When counseling patients on infertility treatment, health care providers need to perform the roles of patient advocates, researchers, educators, and confidantes, among others.

When counseling patients on infertility treatment, health care providers need to perform the roles of patient advocates, researchers, educators, and confidantes, among others.

Since infertility in itself is a complex state, recent research published in The Obstetrician & Gynecologist (TOG) examined how counseling can help patients explore, understand, and effectively cope with involuntary childlessness and fertility treatments.

The authors analyzed the current treatment options for infertile patients, including assisted reproductive technologies such as gamete/embryo donation, egg/sperm sharing, surrogacy, adoption, and fertility preservation. They also considered the role of guidelines in promoting the use of fertility counseling skills.

In addition to addressing the medical aspects of infertility, counseling should tackle the psychological and emotional factors impacting infertile patients, the researchers said. For instance, clinicians should couple advances in infertility treatment options with patients’ shifting psychosocial needs. Such multidisciplinary counseling services provided by health care team members can play a major role in delivering holistic, patient-centered care within fertility clinics, the authors noted.

“It is vital that clinicians focus on the changing psychosocial needs of their patients, as well as on the advances in infertility treatment, if they are going to fully meet the needs of people affected by infertility,” explained study co-author Jolly Joy, MD, in a press release.

Legal implications for the patient, provider, and fertility clinic must also be addressed when considering infertility treatments, the researchers noted. Additionally, counseling providers need to adhere to acceptable practice guidelines outlined by professional bodies.

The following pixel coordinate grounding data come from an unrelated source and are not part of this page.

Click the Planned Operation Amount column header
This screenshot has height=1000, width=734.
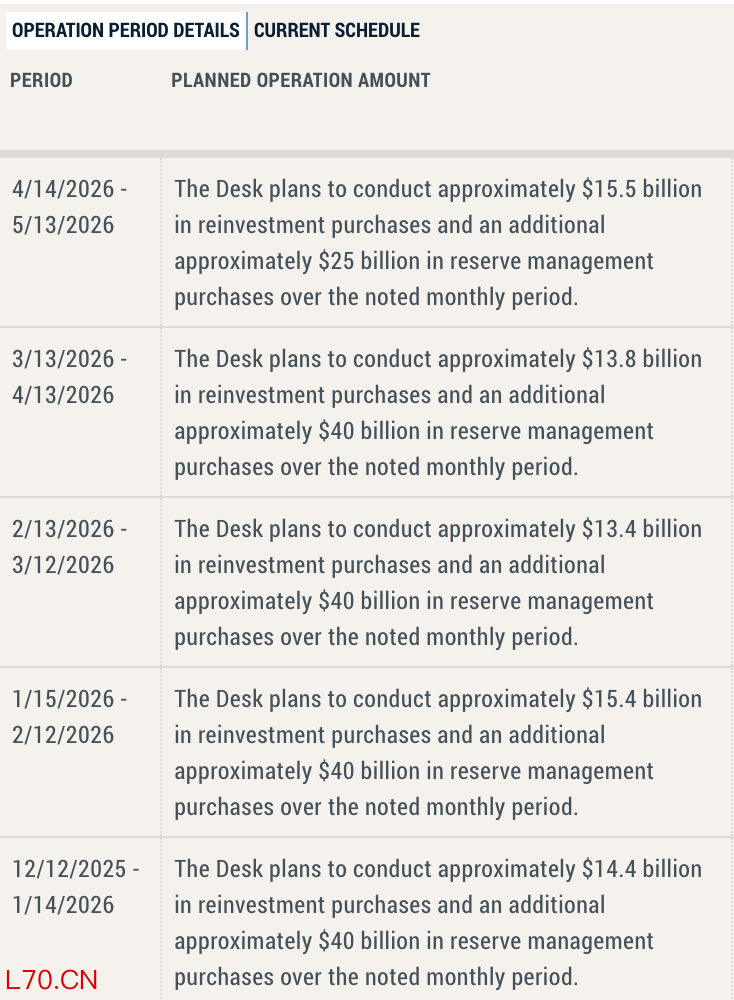point(301,80)
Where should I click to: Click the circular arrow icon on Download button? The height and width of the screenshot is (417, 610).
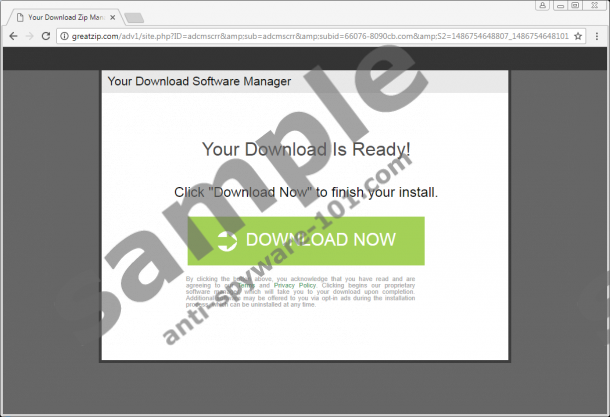click(x=227, y=240)
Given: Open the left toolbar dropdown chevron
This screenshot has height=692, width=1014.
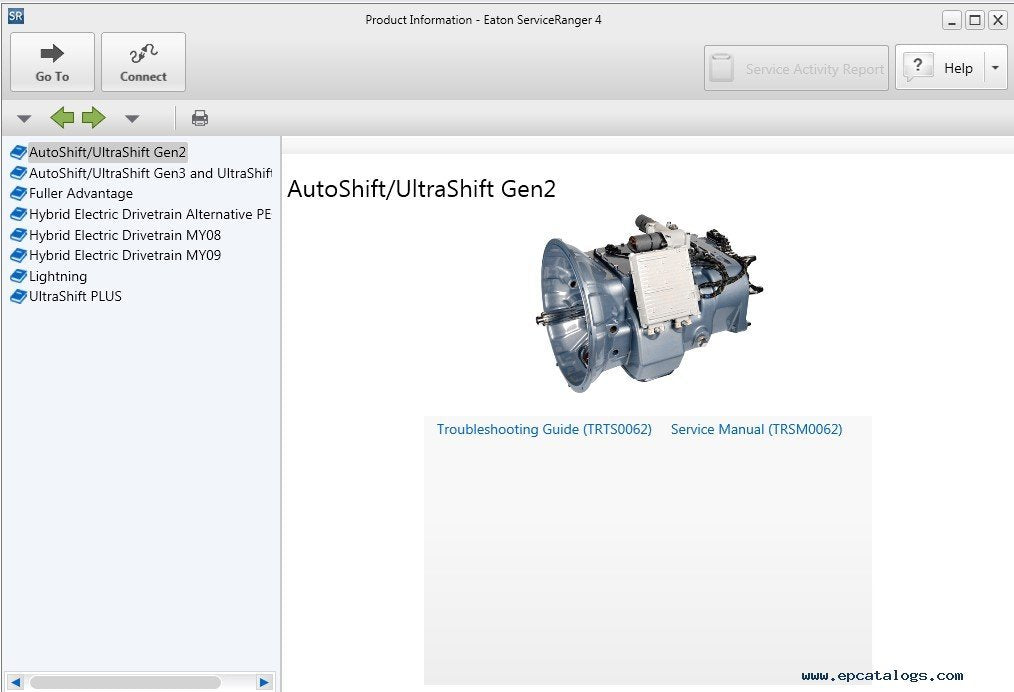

“It is important that all the interested statutory and professional bodies that produce guidelines on standards of multidisciplinary practice within the field of infertility continue to communicate with each other,” TOG editor-in-chief Jason Waugh said in the statement. “This will help achieve the best standards of practice. It will also have a positive and active influence on the growing global nature of infertility counseling and treatment.”